Pour porter à l’écran ce projet de film sur lequel il a travaillé pendant 10 ans, le cinéaste s’est adjoint les services du directeur artistique Juliano Dornelles à la réalisation. Ce dernier, fidèle collaborateur depuis le début, signe aussi le scénario de ce film dont l’histoire, campée dans un petit village du sertão brésilien, est née d’une envie d’aborder les disparités sociales en imaginant la vengeance d’une population habituellement méprisée envers ses oppresseurs.

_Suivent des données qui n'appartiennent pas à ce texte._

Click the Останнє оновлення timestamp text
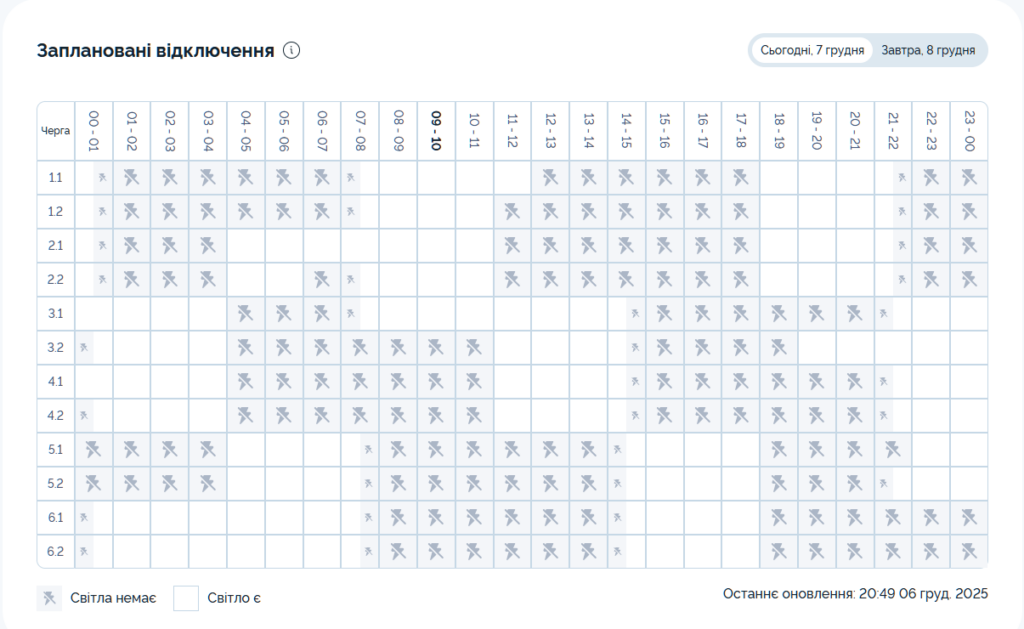Screen dimensions: 1024x629 [855, 595]
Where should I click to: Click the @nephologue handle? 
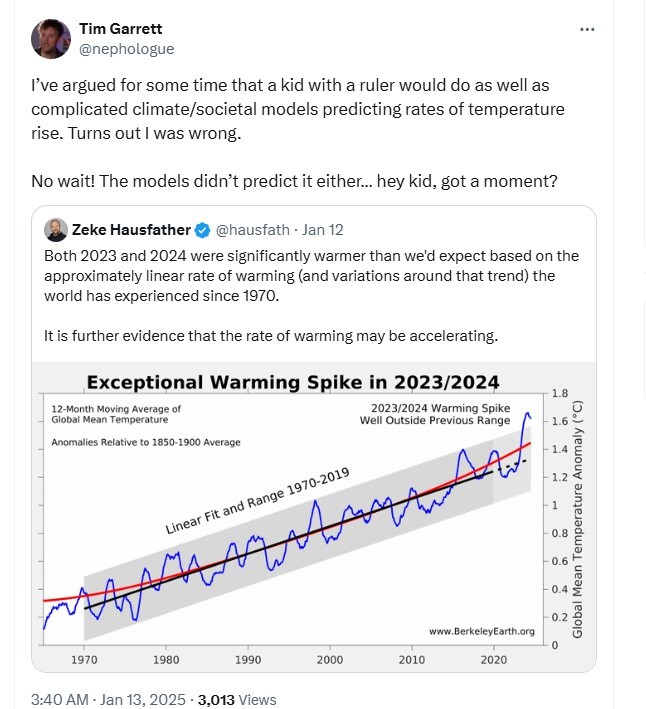(126, 47)
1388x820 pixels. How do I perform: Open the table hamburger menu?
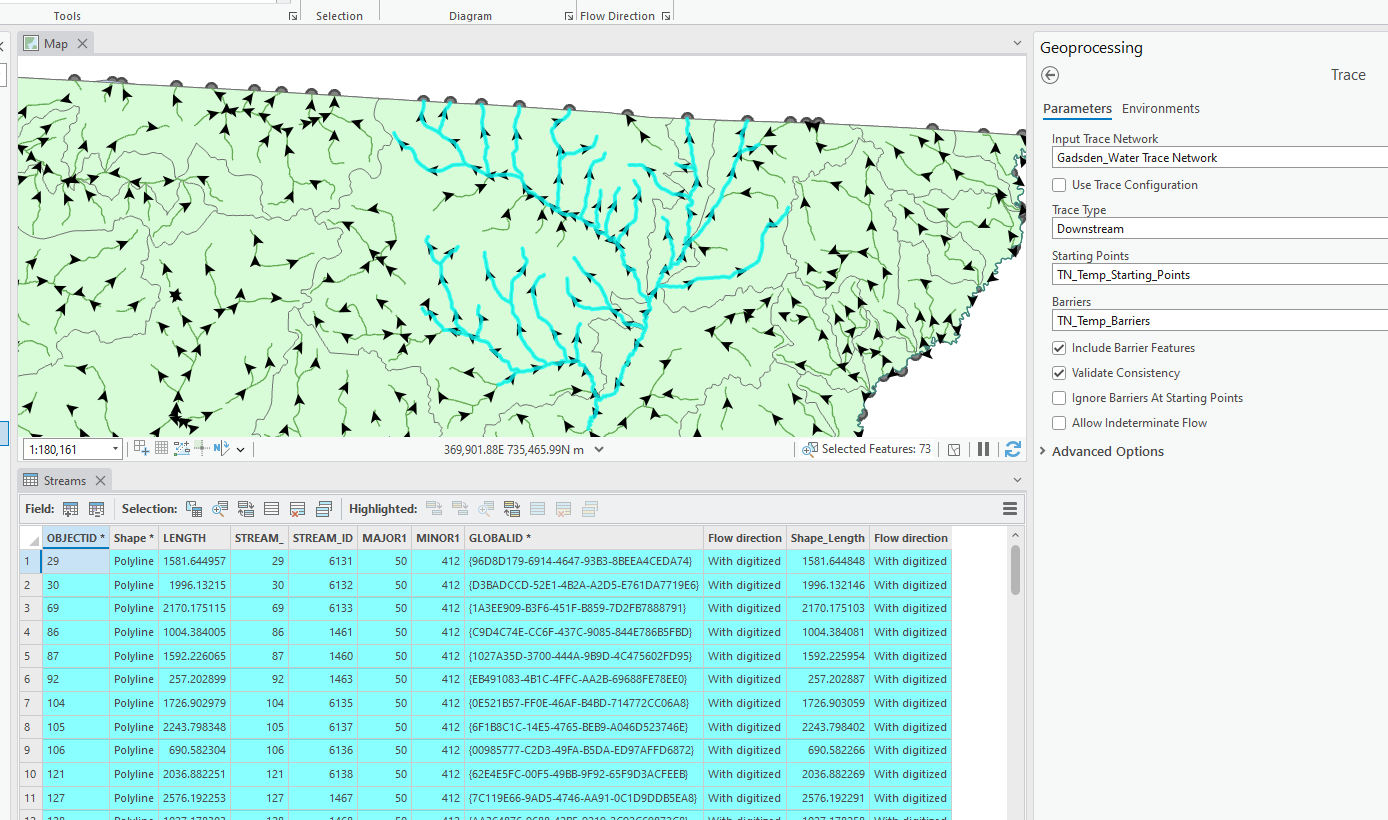1009,509
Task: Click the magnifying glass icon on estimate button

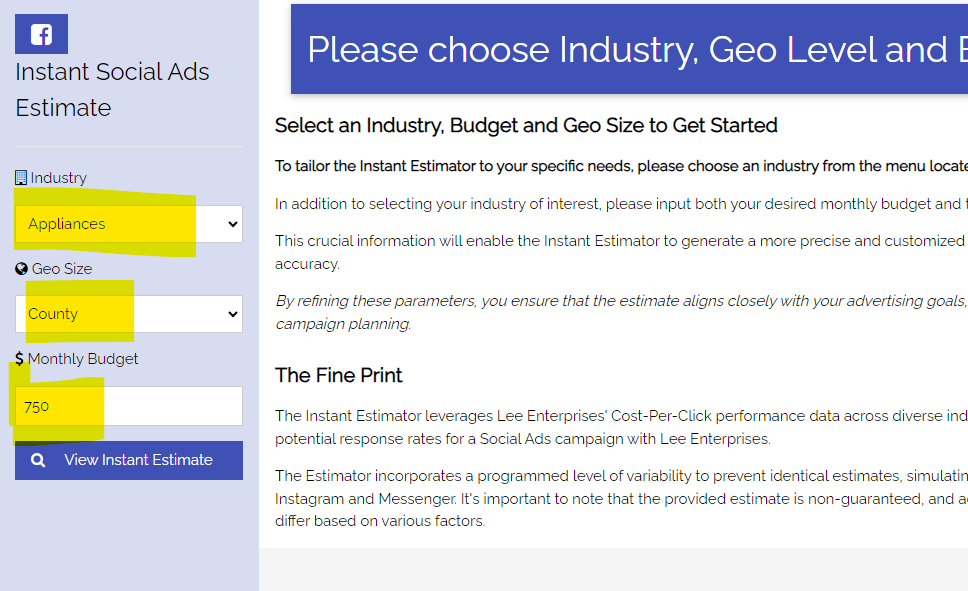Action: [x=38, y=460]
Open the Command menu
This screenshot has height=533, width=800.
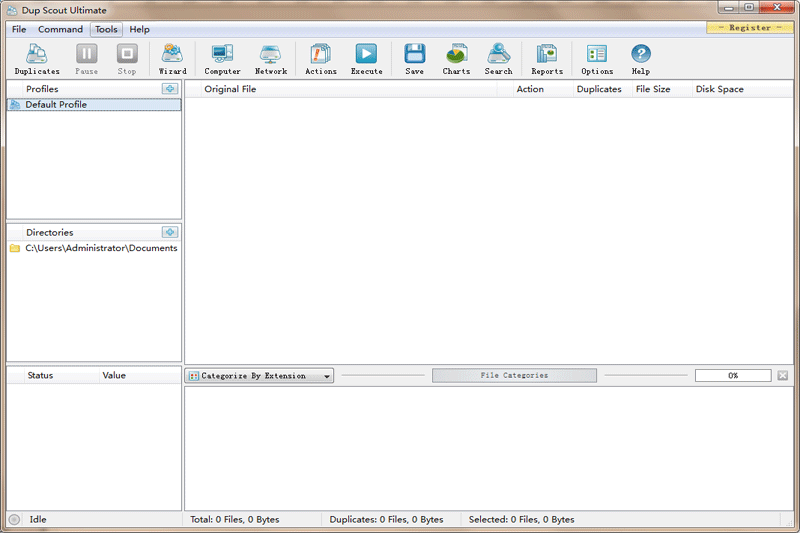click(x=60, y=29)
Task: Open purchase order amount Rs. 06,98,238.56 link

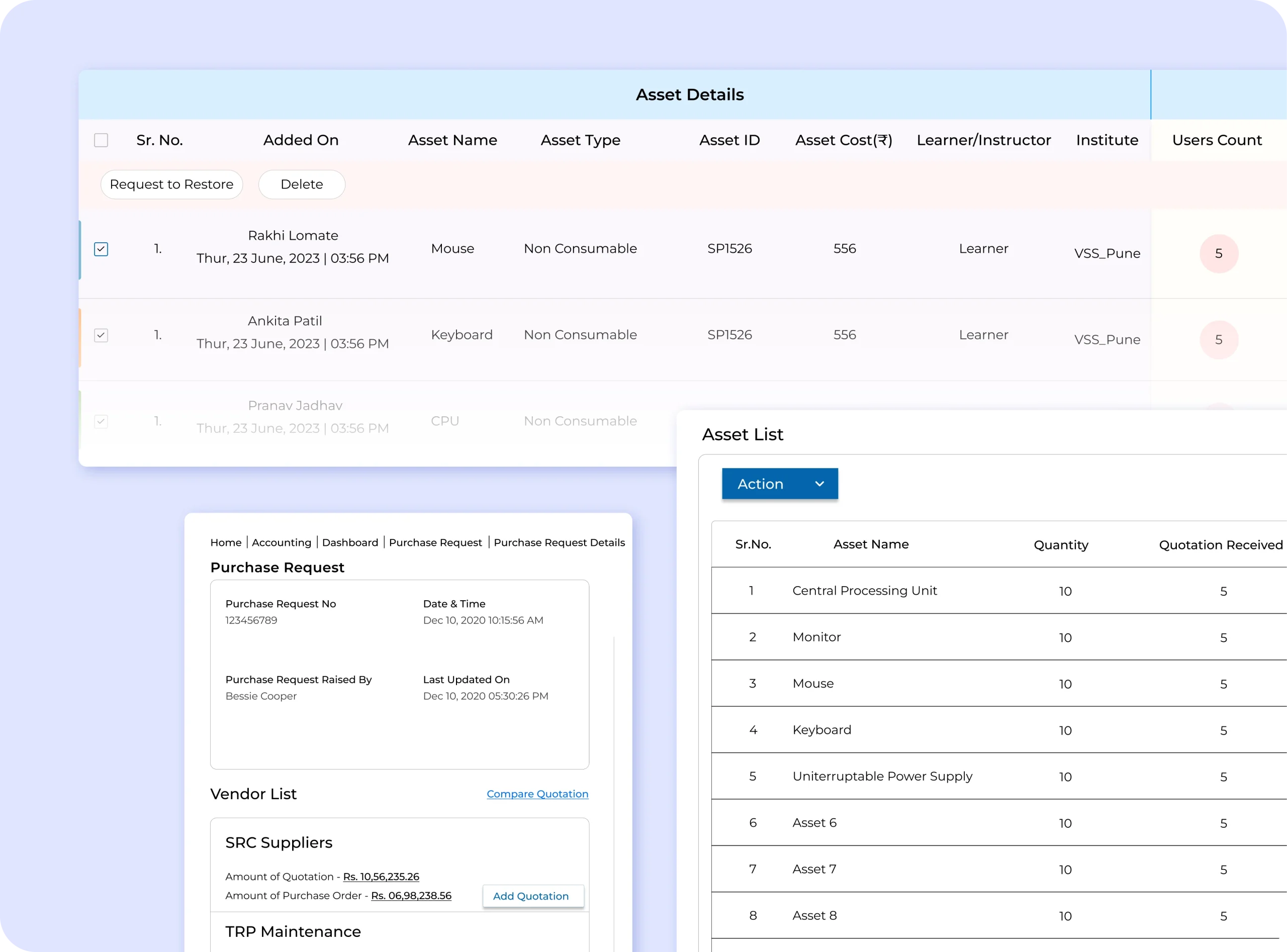Action: click(x=411, y=896)
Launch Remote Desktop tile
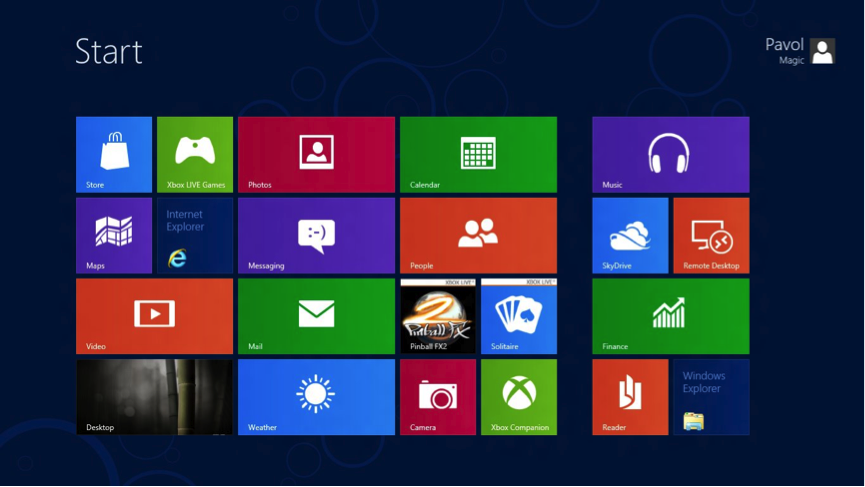This screenshot has width=865, height=487. [711, 235]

L’action se situe dans le petit village isolé de Bacurau, situé dans une région aride du nord-est du Brésil. L’aïeule, âgée de 94 ans, vient de mourir. Dans cette fable dystopique légèrement futuriste, dont l’action se déroule « dans quelques années », la disparition de la matriarche entraîne quelques phénomènes un peu étranges, notamment la disparition totale du village sur les réseaux de géolocalisation et les cartes toponymiques.

Dans ce récit d’abord construit autour de la vie quotidienne d’habitants encore coincés avec des problèmes d’approvisionnement en eau, la tension s’accélère le jour où se pointe un politicien véreux cherchant à se faire réélire. Dès lors, les coréalisateurs instaurent une atmosphère de Far West, après que des coups de feu entendus au loin eurent fait cinq victimes. L’histoire emprunte aussi une tournure surréaliste et sinistre quand il appert que les deux assassins, venus de São Paulo, font partie d’une organisation chargée d’orchestrer une chasse des villageois au profit de touristes américains. Ah oui, le village est aussi survolé par des drones qui ont l’air de soucoupes volantes sorties d’un mauvais film de série B.

Étrange et déstabilisant

Truffé de références, notamment au cinéma de Sergio Leone, Sam Peckinpah et John Carpenter (la pièce Night, composée par le réalisateur d’Assault on Precinct 13, est d’ailleurs entendue), mâtiné d’une approche outrancière à la Tarantino, Bacurau est un film étrange, déstabilisant, extrêmement violent, duquel on ne peut pourtant pas décrocher, malgré toutes ses bizarreries.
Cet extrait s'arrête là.